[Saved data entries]
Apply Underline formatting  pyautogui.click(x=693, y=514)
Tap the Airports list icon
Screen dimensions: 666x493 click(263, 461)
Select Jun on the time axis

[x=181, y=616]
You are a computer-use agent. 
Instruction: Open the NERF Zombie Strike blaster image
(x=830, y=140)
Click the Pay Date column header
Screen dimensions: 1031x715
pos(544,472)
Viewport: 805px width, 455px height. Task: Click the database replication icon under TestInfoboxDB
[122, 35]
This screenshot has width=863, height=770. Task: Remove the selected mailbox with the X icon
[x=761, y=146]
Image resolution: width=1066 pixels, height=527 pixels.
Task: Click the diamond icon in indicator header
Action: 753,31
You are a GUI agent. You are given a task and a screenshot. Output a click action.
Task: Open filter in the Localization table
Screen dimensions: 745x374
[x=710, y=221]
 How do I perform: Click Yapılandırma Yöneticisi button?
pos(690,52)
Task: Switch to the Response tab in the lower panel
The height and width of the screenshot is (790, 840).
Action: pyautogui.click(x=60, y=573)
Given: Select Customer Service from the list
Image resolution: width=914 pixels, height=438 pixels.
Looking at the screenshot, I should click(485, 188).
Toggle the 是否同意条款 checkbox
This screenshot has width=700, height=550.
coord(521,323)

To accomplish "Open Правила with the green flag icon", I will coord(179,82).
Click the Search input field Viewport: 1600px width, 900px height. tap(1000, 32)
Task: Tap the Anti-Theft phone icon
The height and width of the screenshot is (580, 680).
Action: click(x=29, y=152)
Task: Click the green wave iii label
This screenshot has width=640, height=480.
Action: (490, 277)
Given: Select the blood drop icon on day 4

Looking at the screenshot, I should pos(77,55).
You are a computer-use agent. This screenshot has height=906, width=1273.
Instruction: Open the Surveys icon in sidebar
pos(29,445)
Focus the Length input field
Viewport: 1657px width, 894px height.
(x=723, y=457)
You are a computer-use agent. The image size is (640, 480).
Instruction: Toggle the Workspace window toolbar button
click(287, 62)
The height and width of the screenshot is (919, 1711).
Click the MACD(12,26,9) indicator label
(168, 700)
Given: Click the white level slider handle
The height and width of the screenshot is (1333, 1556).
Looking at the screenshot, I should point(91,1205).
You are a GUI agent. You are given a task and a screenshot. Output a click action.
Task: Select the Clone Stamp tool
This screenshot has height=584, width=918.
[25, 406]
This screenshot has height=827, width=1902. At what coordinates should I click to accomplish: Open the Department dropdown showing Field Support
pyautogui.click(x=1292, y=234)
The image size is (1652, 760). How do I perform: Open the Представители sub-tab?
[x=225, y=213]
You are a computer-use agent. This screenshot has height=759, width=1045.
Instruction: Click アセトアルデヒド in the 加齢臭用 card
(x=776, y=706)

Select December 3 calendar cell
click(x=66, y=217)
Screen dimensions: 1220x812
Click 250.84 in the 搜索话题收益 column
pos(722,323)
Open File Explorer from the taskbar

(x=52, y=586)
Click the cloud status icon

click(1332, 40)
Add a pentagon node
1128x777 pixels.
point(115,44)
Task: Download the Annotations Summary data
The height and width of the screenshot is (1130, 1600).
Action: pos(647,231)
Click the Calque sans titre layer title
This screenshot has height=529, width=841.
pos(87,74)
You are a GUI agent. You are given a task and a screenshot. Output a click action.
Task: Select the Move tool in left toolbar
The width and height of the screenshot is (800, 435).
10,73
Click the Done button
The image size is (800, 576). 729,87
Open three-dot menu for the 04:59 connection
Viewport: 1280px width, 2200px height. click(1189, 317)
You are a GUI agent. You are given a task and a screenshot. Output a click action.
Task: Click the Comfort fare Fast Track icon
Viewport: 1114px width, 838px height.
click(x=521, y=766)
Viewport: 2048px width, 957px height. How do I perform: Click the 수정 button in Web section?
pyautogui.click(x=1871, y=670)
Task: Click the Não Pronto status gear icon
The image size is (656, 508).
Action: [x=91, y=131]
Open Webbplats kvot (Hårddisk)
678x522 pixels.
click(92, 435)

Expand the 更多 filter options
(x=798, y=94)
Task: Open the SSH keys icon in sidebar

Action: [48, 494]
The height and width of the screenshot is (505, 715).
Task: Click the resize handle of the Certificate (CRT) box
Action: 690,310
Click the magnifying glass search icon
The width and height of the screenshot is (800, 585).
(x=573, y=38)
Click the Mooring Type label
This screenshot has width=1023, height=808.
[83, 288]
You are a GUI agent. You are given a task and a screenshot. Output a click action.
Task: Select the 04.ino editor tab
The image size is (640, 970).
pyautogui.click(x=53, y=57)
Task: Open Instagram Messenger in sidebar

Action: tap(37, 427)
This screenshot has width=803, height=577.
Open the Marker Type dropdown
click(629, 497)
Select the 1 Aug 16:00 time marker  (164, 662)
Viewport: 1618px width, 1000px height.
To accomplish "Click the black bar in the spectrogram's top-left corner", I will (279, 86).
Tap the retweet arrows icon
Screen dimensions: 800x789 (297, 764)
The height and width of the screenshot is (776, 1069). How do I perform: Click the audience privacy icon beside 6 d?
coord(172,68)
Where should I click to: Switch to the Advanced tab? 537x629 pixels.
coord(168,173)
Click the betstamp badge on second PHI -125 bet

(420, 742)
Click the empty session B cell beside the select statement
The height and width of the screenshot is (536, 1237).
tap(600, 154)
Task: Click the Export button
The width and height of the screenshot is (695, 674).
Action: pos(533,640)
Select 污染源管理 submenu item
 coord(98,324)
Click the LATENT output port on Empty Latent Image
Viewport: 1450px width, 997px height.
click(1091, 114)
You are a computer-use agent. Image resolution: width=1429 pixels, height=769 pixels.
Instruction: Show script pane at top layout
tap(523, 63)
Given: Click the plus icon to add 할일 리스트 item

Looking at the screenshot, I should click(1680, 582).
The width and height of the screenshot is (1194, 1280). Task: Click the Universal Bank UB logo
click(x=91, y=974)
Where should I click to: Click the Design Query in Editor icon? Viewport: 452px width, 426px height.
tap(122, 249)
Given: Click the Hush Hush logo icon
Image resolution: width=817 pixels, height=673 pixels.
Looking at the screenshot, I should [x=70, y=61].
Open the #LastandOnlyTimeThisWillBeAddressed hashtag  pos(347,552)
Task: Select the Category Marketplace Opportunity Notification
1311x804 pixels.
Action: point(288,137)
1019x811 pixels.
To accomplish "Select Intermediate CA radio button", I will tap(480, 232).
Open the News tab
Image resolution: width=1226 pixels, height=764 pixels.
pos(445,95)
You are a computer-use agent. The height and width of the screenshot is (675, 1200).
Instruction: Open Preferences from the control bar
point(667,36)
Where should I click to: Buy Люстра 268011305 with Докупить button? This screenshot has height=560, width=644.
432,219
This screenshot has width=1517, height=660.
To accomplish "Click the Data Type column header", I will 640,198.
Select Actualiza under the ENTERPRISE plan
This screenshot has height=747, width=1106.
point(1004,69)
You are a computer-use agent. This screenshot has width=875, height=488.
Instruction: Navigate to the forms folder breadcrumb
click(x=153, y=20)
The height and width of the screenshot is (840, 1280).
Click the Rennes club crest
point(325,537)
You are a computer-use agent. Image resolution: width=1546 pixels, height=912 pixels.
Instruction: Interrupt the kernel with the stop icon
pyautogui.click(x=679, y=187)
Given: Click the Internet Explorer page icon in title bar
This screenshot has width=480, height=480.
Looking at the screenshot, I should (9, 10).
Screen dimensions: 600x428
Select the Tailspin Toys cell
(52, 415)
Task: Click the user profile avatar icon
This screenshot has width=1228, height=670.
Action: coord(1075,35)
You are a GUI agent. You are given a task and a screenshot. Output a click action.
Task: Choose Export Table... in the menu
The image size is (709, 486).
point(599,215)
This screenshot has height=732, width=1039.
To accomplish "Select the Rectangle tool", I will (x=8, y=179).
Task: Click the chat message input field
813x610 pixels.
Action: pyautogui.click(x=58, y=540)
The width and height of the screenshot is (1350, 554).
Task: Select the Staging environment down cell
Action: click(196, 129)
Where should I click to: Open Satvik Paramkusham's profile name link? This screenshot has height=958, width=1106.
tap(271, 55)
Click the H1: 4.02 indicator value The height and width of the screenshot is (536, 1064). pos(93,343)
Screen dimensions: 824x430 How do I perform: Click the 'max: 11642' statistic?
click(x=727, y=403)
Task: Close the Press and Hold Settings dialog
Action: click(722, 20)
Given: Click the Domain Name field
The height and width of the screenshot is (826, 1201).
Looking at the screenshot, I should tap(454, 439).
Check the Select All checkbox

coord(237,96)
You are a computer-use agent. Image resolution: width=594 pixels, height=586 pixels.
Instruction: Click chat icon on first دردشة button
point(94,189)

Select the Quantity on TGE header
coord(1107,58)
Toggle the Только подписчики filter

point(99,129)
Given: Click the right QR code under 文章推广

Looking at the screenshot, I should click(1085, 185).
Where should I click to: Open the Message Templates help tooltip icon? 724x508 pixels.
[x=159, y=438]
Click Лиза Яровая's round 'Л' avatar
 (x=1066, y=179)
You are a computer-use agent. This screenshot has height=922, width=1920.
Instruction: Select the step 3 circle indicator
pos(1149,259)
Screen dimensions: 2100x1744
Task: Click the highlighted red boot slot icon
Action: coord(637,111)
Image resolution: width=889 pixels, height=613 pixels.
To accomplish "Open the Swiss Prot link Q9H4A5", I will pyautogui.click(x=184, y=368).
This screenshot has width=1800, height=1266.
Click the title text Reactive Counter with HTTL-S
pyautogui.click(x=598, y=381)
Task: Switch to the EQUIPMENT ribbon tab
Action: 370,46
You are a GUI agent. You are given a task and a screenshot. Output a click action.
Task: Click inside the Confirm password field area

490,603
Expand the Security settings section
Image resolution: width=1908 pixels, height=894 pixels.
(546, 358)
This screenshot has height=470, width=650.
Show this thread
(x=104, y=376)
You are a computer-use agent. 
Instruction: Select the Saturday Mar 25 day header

(What to work on): Your answer must be a copy of every line in the data above that holds the string "green".

(Response to this task):
To accomplish "Open Правила with the green flag icon", I will coord(179,82).
Task: Click the green wave iii label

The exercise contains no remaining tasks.